--- Required action ---
In the article on ERISA liens, what amount of reimbursement did the ERISA plan seek in Publix Super Markets v Figareau?

--- Quoted passage ---
--

A recent federal case highlights the risks to both clients and their counsel presented by ERISA liens. ERISA is the Employee Retirement Income Security Act of 1974, 29 U.S.C. 1001, et seq. which governs most employee health plans. Many ERISA plans rely on language to categorically deny any obligation to reduce their lien claims, and claim that they are entitled to their entire reimbursement claim regardless of the circumstances of the case.
.In Publix Super Markets v Figareau, 2020 WL 5513344 (M.D.Fla. Sept 14, 2020), the ERISA plan sought reimbursement in the amount of $88,846.39 from tort recoveries totaling $845,000 arising out of medical malpractice claims arising from the birth of an infant plaintiff. The medical malpractice claimant set forth two related arguments to support equitable reduction of the lien: (1) that claimant’s injury have required treatment in the absence of negligence and, consequently, they should only be required to reimburse the ERISA Plan for the treatment relating to the negligence; and (2) that they should only be required to reimburse the Plan for the “reasonable value” of the surgery, which they contended was less than 25% of the lien amount.
This court rejected the victim’s arguments, relying instead upon the broad language in the settlement and release documents executed in the tort actions and, in a stark warning to Plaintiff’s counsel, held that the “reasonable value” of medical services are simply “immaterial” to the rights of reimbursement under the ERISA Plan, which required claimants to “immediately reimburse the Plan . . . the amount . . . paid for the injury,” and entitled the Plan “to first and full priority reimbursement out of any recovery to the extent of the Plan’s payments.”
While this unpublished opinion is not strictly binding as precedent, the case is another stark reminder to personal injury claimants and, perhaps more critically, their counsel, such as a personal injury lawyer in Arlington, VA from The Law Offices of Ryan Quinn, PLLC, to take ERISA liens very seriously and account for their impact on any settlement prospects. As a practical matter, counsel should engage ERISA lienholders in any lien reductions negotiations as early as possible during the course of litigation. Earlier settlement negotiations allow for increased clarity in assessing settlement prospects in the underlying matter. Further, as the Publix case makes clear, counsel should be quite hesitant to rely on judicial intervention to reduce ERISA liens once a case has resolved. By commencing settlement negotiations before a claim is resolved, experienced counsel can potentially leverage the inherent uncertainty of any litigation outcome to maximize their leverage with increasingly aggressive ERISA lienholders.

--

--- Record excerpts ---
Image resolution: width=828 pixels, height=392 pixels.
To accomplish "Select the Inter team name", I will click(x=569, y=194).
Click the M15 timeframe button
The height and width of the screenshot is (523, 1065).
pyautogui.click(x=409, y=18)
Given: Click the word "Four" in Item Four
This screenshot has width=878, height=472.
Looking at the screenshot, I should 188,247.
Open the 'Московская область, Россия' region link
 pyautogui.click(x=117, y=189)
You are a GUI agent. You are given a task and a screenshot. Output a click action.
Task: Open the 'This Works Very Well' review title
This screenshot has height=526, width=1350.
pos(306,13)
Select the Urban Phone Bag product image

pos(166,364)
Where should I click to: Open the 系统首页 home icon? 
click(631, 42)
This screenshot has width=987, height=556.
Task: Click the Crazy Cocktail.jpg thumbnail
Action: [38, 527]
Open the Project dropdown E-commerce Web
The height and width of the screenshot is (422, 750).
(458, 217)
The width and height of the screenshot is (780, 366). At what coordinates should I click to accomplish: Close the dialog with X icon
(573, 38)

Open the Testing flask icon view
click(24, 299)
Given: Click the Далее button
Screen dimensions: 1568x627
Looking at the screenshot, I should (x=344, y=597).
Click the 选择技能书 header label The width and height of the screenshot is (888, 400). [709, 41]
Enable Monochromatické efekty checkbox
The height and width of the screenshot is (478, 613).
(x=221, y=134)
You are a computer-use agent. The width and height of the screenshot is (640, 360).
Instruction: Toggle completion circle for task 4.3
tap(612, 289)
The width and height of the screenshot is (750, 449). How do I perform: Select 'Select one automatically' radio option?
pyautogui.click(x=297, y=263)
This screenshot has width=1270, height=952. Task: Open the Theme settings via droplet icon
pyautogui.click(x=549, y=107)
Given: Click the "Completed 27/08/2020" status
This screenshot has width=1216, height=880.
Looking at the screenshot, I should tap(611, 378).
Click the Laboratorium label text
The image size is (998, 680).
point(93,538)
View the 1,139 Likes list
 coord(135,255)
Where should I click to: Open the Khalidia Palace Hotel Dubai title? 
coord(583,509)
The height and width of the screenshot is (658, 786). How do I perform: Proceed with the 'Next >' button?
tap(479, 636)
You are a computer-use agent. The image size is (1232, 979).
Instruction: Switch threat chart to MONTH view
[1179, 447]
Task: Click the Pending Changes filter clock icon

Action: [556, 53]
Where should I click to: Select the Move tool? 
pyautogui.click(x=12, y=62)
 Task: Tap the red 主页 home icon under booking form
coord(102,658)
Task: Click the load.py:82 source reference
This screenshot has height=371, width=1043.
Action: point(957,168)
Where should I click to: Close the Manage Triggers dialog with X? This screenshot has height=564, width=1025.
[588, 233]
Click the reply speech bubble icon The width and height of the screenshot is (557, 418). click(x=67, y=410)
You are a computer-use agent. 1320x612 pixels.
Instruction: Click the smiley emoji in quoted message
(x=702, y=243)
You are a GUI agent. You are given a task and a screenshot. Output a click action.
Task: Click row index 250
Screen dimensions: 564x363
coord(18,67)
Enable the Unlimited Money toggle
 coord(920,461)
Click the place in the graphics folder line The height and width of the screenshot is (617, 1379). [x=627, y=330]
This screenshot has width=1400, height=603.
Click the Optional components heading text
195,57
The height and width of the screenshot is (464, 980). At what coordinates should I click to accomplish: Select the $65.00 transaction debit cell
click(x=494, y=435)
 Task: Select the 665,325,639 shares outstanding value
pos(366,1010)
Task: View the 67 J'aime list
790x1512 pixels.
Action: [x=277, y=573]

--

--- Expected answer ---
$88,846.39